WHAT YOU WILL DO
Reproduce each line of the data below exactly.

==============================

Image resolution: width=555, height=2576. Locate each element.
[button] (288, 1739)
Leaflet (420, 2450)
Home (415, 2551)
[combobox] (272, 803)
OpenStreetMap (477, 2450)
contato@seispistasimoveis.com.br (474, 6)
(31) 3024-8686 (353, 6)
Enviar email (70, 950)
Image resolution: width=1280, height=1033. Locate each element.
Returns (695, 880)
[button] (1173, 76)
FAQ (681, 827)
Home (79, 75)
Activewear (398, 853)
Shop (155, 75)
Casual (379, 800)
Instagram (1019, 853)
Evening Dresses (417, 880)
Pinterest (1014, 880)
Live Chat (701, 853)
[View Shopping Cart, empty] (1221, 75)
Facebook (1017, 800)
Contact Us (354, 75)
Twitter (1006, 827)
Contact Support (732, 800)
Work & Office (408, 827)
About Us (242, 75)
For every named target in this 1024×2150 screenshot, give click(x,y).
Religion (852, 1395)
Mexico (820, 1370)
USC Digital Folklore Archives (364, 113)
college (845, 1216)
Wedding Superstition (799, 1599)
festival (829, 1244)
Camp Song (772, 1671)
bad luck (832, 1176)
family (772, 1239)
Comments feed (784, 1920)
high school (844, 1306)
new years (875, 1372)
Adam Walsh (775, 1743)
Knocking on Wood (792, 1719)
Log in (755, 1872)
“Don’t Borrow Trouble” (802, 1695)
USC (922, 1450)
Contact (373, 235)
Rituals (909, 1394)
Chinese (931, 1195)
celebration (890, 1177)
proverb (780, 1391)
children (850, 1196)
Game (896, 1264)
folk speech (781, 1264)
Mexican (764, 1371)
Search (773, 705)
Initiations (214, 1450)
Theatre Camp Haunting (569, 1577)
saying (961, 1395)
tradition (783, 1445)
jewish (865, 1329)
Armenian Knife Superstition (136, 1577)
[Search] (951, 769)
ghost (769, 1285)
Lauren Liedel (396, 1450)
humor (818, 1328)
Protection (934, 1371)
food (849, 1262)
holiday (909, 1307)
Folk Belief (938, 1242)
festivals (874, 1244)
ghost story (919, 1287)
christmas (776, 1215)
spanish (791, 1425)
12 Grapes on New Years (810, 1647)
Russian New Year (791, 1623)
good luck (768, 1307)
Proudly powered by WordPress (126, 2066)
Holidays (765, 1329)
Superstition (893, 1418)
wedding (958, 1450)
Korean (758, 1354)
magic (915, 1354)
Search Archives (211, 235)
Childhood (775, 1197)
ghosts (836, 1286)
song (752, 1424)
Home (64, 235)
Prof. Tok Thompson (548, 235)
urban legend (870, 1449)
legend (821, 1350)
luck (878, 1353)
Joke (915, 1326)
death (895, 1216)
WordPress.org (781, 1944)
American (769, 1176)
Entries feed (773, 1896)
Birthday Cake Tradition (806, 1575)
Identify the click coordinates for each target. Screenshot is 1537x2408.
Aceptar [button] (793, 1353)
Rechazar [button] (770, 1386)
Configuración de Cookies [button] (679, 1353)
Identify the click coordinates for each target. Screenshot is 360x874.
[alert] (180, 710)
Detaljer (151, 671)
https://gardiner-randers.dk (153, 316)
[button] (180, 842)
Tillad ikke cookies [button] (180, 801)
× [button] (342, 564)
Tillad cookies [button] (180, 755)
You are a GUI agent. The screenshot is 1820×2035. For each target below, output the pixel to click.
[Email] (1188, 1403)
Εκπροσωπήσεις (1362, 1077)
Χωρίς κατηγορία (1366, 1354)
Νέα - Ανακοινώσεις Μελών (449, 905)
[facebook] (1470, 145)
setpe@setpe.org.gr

==============================

TASK OUTPUT
Image resolution: width=555, height=2576. Locate each element.
[button] (288, 1739)
Leaflet (420, 2450)
Home (415, 2551)
[combobox] (272, 803)
OpenStreetMap (477, 2450)
contato@seispistasimoveis.com.br (474, 6)
(31) 3024-8686 (353, 6)
Enviar email (70, 950)
Image resolution: width=1280, height=1033. Locate each element.
Returns (695, 880)
[button] (1173, 76)
FAQ (681, 827)
Home (79, 75)
Activewear (398, 853)
Shop (155, 75)
Casual (379, 800)
Instagram (1019, 853)
Evening Dresses (417, 880)
Pinterest (1014, 880)
Live Chat (701, 853)
[View Shopping Cart, empty] (1221, 75)
Facebook (1017, 800)
Contact Us (354, 75)
Twitter (1006, 827)
Contact Support (732, 800)
Work & Office (408, 827)
About Us (242, 75)
For every named target in this 1024×2150 screenshot, give click(x,y).
Religion (852, 1395)
Mexico (820, 1370)
USC Digital Folklore Archives (364, 113)
college (845, 1216)
Wedding Superstition (799, 1599)
festival (829, 1244)
Camp Song (772, 1671)
bad luck (832, 1176)
family (772, 1239)
Comments feed (784, 1920)
high school (844, 1306)
new years (875, 1372)
Adam Walsh (775, 1743)
Knocking on Wood (792, 1719)
Log in (755, 1872)
“Don’t Borrow Trouble” (802, 1695)
USC (922, 1450)
Contact (373, 235)
Rituals (909, 1394)
Chinese (931, 1195)
celebration (890, 1177)
proverb (780, 1391)
children (850, 1196)
Game (896, 1264)
folk speech (781, 1264)
Mexican (764, 1371)
Search (773, 705)
Initiations (214, 1450)
Theatre Camp Haunting (569, 1577)
saying (961, 1395)
tradition (783, 1445)
jewish (865, 1329)
Armenian Knife Superstition (136, 1577)
[Search] (951, 769)
ghost (769, 1285)
Lauren Liedel (396, 1450)
humor (818, 1328)
Protection (934, 1371)
food (849, 1262)
holiday (909, 1307)
Folk Belief (938, 1242)
festivals (874, 1244)
ghost story (919, 1287)
christmas (776, 1215)
spanish (791, 1425)
12 Grapes on New Years (810, 1647)
Russian New Year (791, 1623)
good luck (768, 1307)
Proudly powered by WordPress (126, 2066)
Holidays (765, 1329)
Superstition (893, 1418)
wedding (958, 1450)
Korean (758, 1354)
magic (915, 1354)
Search Archives (211, 235)
Childhood (775, 1197)
ghosts (836, 1286)
song (752, 1424)
Home (64, 235)
Prof. Tok Thompson (548, 235)
urban legend (870, 1449)
legend (821, 1350)
luck (878, 1353)
Joke (915, 1326)
death (895, 1216)
WordPress.org (781, 1944)
American (769, 1176)
Entries feed (773, 1896)
Birthday Cake Tradition (806, 1575)
Identify the click coordinates for each target. Screenshot is 1537x2408.
Aceptar [button] (793, 1353)
Rechazar [button] (770, 1386)
Configuración de Cookies [button] (679, 1353)
Identify the click coordinates for each target. Screenshot is 360x874.
[alert] (180, 710)
Detaljer (151, 671)
https://gardiner-randers.dk (153, 316)
[button] (180, 842)
Tillad ikke cookies [button] (180, 801)
× [button] (342, 564)
Tillad cookies [button] (180, 755)
You are a GUI agent. The screenshot is 1820×2035. For each target below, output the pixel to click.
[Email] (1188, 1403)
Εκπροσωπήσεις (1362, 1077)
Χωρίς κατηγορία (1366, 1354)
Νέα - Ανακοινώσεις Μελών (449, 905)
[facebook] (1470, 145)
setpe@setpe.org.gr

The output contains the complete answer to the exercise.